Data on locating visible targets
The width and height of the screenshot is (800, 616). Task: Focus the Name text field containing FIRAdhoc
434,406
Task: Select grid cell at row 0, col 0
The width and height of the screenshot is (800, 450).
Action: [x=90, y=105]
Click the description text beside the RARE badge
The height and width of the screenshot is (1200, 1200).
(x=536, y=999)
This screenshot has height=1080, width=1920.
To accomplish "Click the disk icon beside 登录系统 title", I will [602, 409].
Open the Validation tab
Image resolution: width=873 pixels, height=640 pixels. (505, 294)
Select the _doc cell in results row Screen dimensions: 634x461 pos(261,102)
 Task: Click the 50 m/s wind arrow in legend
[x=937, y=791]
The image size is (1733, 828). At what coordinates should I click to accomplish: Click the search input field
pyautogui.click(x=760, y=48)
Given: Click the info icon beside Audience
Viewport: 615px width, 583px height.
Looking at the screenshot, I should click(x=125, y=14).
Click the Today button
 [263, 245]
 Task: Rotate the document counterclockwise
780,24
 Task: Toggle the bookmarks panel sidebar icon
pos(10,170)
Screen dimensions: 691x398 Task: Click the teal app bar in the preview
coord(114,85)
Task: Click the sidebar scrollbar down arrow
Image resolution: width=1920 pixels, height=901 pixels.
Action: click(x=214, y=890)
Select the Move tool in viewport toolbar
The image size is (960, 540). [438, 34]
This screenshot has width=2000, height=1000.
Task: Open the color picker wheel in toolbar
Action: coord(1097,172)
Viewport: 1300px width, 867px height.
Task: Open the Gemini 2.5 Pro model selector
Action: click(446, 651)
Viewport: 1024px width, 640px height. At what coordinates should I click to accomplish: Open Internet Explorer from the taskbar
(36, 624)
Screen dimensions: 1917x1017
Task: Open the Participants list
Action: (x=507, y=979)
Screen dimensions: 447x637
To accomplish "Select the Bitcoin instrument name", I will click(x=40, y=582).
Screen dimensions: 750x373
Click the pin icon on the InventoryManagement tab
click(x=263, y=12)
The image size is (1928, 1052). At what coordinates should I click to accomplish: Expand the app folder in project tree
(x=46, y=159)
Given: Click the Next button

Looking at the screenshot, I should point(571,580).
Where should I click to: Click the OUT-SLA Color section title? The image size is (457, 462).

> **SET EXERCISE**
Identify every line in the data above that contains the word "arrow", and copy each of those lines.

> **RESULT OF THE EXERCISE**
 Task: Click the 50 m/s wind arrow in legend
Task: Click the sidebar scrollbar down arrow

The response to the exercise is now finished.